Tableau Public is a free edition of the Desktop product. With this edition, data can only be published to the Tableau public website and does not allow work to be saved or exported locally.
Predictive Pipeline kept track of every change in the sales pipeline and predicts quota attainment boasting 80% accuracy, with Neuralytics, the XANT predictive engine. The product was based on C9 Predictive Sales, owned and supported by XANT (formerly InsideSales.com) since May 2015, and no longer available for sale.
Tableau Public is great, especially if you're new to the platform or considering implementing it within an organization. The Public version has most of the capabilities of the full version, with extensive community documentation to troubleshoot issues you may run into. Additionally, there are many resources to check out Public workbooks from other users and communities: a GREAT learning resource to figure out new, innovative ways to visualize and present data. It is perfect for evaluating public datasets, for doing exploratory data analysis, or contributing to cross-organizational or extracurricular projects that may benefit from more sophisticated data analysis and exploration. Tableau Public, because it stores to the cloud and has limitations on connectivity (ie, cannot connect to SQL servers) is not suited for confidential, financial, PII, etc., data, and care should be taken to avoid including sensitive data in any of the Tableau Public workbooks used by an individual or organization.
C9 is a good and economical solution for what it does. If evaluating them today, I would want to clearly understand their product roadmap and their ability to execute against it.
Tableau Public can work with data that are differently formatted, such as MS Excel, .txt file, Google Sheets, not sure about MS Access.
GUI interface of Tableau Public is not that hard to start working on; Also, it can generate codes for the operations and so it is relatively easy to visualize and correct mistakes.
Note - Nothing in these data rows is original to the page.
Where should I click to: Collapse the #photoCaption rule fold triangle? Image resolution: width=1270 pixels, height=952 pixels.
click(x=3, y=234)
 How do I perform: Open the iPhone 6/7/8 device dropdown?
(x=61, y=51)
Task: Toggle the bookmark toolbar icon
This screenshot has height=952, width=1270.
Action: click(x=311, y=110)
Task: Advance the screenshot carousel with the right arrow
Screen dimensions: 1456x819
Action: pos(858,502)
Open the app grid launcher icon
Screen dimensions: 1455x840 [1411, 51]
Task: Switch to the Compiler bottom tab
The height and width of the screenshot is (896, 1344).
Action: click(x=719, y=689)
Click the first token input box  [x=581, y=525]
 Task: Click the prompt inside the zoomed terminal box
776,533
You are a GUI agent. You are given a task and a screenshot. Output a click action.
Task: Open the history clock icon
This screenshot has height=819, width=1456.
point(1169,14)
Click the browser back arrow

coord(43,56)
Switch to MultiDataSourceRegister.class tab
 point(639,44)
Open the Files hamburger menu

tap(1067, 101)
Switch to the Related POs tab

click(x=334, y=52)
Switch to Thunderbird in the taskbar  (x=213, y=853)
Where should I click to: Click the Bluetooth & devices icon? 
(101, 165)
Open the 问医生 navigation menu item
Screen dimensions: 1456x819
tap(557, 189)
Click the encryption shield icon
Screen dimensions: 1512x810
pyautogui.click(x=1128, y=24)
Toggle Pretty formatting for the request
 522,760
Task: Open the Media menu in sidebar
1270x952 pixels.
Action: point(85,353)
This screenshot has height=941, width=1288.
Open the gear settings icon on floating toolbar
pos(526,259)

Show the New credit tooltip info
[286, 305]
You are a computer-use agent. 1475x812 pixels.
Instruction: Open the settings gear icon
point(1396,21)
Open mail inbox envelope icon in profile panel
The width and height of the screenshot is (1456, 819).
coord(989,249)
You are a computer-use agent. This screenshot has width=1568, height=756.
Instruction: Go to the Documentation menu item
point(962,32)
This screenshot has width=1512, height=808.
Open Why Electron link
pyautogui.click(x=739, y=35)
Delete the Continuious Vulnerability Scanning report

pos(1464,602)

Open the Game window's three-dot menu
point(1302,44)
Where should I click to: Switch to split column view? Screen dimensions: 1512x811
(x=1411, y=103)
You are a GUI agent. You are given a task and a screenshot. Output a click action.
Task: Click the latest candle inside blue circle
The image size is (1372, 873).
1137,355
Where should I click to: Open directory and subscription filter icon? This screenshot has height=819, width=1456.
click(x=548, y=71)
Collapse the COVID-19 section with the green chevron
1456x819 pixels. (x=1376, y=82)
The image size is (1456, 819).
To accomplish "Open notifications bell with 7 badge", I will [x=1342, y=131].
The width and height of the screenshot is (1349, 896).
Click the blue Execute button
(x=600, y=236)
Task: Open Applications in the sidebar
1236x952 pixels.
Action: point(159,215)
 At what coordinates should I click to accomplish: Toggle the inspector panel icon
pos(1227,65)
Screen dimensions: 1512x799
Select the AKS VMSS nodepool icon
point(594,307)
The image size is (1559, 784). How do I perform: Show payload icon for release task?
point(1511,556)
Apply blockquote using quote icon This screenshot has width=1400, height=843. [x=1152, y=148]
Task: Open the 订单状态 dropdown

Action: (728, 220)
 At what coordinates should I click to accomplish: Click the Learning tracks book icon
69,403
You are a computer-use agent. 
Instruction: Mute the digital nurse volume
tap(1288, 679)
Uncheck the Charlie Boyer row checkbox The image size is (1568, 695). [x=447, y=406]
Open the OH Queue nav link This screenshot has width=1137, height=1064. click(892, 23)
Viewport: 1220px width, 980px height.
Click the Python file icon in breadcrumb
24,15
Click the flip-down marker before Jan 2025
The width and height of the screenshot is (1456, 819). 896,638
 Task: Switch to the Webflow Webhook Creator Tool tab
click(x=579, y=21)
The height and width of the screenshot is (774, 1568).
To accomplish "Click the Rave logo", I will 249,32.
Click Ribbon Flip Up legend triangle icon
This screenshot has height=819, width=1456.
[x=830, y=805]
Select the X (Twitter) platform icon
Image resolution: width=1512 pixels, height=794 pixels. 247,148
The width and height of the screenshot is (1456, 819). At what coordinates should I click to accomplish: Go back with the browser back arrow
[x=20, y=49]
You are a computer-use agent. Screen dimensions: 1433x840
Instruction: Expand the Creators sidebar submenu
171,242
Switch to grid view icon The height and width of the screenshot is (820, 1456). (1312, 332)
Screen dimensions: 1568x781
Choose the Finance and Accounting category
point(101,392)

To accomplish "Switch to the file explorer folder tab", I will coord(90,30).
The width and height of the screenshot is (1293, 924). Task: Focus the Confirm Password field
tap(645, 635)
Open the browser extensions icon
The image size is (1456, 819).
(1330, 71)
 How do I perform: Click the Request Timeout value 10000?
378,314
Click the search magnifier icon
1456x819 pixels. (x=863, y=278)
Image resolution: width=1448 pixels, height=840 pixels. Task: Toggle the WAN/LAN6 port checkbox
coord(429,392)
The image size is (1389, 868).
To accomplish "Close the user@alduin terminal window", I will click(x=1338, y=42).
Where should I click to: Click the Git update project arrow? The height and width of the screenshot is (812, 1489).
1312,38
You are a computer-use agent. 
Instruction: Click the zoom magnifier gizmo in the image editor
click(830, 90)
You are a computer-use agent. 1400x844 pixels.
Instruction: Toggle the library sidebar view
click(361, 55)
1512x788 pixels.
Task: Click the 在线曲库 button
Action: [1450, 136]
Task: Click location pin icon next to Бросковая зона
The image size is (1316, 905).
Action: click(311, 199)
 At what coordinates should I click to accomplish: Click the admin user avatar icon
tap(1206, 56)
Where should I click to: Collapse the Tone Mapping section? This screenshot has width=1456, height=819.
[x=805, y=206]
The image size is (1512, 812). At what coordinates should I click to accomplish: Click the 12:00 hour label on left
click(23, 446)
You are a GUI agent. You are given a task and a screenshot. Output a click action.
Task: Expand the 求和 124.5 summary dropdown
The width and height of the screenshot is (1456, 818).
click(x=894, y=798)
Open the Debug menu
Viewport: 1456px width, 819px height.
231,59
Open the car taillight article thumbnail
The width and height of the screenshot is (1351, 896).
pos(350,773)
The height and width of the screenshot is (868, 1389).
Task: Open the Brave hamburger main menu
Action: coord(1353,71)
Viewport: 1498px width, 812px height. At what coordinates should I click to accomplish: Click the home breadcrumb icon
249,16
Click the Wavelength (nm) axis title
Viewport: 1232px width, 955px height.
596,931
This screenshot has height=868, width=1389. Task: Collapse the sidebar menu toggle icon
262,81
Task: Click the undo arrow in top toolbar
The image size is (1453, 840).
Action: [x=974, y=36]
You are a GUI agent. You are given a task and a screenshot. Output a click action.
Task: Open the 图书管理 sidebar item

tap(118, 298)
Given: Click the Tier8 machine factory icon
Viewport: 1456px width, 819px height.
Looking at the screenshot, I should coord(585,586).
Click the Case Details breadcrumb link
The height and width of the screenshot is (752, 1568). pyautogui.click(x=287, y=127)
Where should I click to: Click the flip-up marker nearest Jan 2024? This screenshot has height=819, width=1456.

Lots of Tableau Public users upload their work to the online community, users can easily find very good figures/graphs that are similar to their problems and so they can use these figures/graphs as templates to modify and make their own ones.
Pipeline management/ pipeline analytics: C9 is great for understanding changes in the pipeline. For example, comparing the sales pipeline today with with where it was at the beginning of the quarter.
It also works very well for quota attainment visibility. We can easily set and track sales quotas for individual reps and for sales manager roll-up quotas.
The product also offers some forecasting capabilities which we are not using yet, so I cannot comment on how strong these features are.
The biggest drawback to the Public version of Tableau is that any data used in the program is 'public' and therefore not secure: workbooks are saved to the cloud, rather than locally
Tableau Public limits data ingestion to 10 million rows per source
Limited connections - can't connect to SQL databases to ingest data (must be through CSV, Access, TDE, or text files)
We had uptime issues, weird error messages, sluggish performance, and bad data. I hope that some of this can be attributed to growing pains as the company was relatively new when we signed our initial contract. It actually was unavailable at EOQ one time.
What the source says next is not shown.